**DOCUMENT EXCERPT**
::::
1 files changed, 101 insertions, 32 deletions
diff --git a/src/backend/access/transam/xlog.c b/src/backend/access/transam/xlog.c
index 5097173c609..6f7e3bd96b3 100644
--- a/src/backend/access/transam/xlog.c
+++ b/src/backend/access/transam/xlog.c
@@ -3020,24 +3020,22 @@ XLogFileInit(XLogSegNo logsegno, bool *use_existent, bool use_lock)
 }
 
 /*
- * Create a new XLOG file segment by copying a pre-existing one.
+ * Copy a WAL segment file in pg_xlog directory.
  *
- * destsegno: identify segment to be created.
+ * dstfname		destination filename
+ * srcfname		source filename
+ * upto			how much of the source file to copy? (the rest is filled with
+ *				zeros)
  *
- * srcTLI, srclog, srcseg: identify segment to be copied (could be from
- *		a different timeline)
+ * If dstfname is not given, the file is created with a temporary filename,
+ * which is returned.  Both filenames are relative to the pg_xlog directory.
  *
- * upto: how much of the source file to copy? (the rest is filled with zeros)
- *
- * Currently this is only used during recovery, and so there are no locking
- * considerations.  But we should be just as tense as XLogFileInit to avoid
- * emplacing a bogus file.
+ * NB: Any existing file with the same name will be overwritten!
  */
-static void
-XLogFileCopy(XLogSegNo destsegno, TimeLineID srcTLI, XLogSegNo srcsegno,
-			 int upto)
+static char *
+XLogFileCopy(char *dstfname, char *srcfname, int upto)
 {
-	char		path[MAXPGPATH];
+	char		srcpath[MAXPGPATH];
 	char		tmppath[MAXPGPATH];
 	char		buffer[XLOG_BLCKSZ];
 	int			srcfd;
@@ -3047,12 +3045,12 @@ XLogFileCopy(XLogSegNo destsegno, TimeLineID srcTLI, XLogSegNo srcsegno,
 	/*
 	 * Open the source file
 	 */
-	XLogFilePath(path, srcTLI, srcsegno);
-	srcfd = OpenTransientFile(path, O_RDONLY | PG_BINARY, 0);
+	snprintf(srcpath, MAXPGPATH, XLOGDIR "/%s", srcfname);
+	srcfd = OpenTransientFile(srcpath, O_RDONLY | PG_BINARY, 0);
 	if (srcfd < 0)
::::
**DATASET**
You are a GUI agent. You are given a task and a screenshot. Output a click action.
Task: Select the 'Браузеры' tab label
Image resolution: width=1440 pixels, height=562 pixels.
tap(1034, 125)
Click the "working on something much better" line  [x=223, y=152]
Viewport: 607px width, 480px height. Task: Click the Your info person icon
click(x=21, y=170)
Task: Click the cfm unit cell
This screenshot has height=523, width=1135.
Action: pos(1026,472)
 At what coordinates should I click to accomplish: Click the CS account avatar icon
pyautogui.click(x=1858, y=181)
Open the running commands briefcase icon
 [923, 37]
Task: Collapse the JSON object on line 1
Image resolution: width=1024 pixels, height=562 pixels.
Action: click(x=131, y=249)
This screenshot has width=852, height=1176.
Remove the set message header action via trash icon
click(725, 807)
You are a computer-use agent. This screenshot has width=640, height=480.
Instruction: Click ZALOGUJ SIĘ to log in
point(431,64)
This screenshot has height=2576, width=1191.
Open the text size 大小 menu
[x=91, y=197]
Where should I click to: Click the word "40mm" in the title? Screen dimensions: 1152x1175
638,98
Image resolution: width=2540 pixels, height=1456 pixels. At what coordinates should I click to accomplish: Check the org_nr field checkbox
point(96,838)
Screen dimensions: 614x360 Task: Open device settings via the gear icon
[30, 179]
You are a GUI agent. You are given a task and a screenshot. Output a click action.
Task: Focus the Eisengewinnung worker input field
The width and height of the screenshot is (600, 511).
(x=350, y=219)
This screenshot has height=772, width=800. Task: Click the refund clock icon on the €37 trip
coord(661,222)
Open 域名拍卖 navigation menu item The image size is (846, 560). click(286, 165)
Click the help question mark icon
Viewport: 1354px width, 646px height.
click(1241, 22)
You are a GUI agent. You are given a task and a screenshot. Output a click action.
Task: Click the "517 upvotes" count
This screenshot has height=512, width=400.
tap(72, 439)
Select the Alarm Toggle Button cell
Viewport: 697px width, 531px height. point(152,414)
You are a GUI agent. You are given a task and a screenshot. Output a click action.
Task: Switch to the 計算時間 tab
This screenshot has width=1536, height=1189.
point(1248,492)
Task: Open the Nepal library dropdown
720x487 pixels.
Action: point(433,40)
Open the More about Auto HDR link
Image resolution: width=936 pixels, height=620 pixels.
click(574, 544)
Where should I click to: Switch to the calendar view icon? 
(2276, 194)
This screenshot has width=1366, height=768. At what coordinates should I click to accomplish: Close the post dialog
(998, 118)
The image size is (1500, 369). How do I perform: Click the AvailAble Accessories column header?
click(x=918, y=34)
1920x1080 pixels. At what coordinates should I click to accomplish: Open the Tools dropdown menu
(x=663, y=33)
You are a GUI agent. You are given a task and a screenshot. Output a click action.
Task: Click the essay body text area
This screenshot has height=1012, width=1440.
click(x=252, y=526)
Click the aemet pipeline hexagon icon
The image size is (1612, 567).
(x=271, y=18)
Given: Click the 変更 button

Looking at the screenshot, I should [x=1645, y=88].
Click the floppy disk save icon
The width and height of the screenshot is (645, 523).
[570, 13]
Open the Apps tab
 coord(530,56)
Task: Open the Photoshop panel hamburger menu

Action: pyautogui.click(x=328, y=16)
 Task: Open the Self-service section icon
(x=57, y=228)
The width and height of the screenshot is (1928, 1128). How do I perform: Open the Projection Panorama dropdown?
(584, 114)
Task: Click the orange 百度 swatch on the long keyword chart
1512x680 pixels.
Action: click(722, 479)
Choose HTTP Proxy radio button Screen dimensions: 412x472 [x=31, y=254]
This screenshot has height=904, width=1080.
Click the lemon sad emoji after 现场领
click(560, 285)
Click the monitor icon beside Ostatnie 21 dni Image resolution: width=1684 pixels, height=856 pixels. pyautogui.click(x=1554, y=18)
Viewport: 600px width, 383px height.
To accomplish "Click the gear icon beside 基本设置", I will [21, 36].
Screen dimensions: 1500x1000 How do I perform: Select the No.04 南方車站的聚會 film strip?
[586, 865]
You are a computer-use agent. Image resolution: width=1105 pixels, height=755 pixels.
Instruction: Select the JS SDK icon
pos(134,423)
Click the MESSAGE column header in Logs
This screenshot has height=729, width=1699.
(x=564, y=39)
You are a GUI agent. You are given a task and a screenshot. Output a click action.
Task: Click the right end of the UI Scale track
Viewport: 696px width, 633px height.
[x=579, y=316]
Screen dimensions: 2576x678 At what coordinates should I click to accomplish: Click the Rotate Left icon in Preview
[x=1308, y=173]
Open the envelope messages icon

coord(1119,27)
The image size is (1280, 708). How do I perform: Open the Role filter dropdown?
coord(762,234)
::::
**PROMPT**
Can you set down, character for character, the part of the xlog.c diff above that begins at the words "1 files changed, 101" and stops after "bool *use_existent, bool use_lock)"?

**REPLY**
1 files changed, 101 insertions, 32 deletions
diff --git a/src/backend/access/transam/xlog.c b/src/backend/access/transam/xlog.c
index 5097173c609..6f7e3bd96b3 100644
--- a/src/backend/access/transam/xlog.c
+++ b/src/backend/access/transam/xlog.c
@@ -3020,24 +3020,22 @@ XLogFileInit(XLogSegNo logsegno, bool *use_existent, bool use_lock)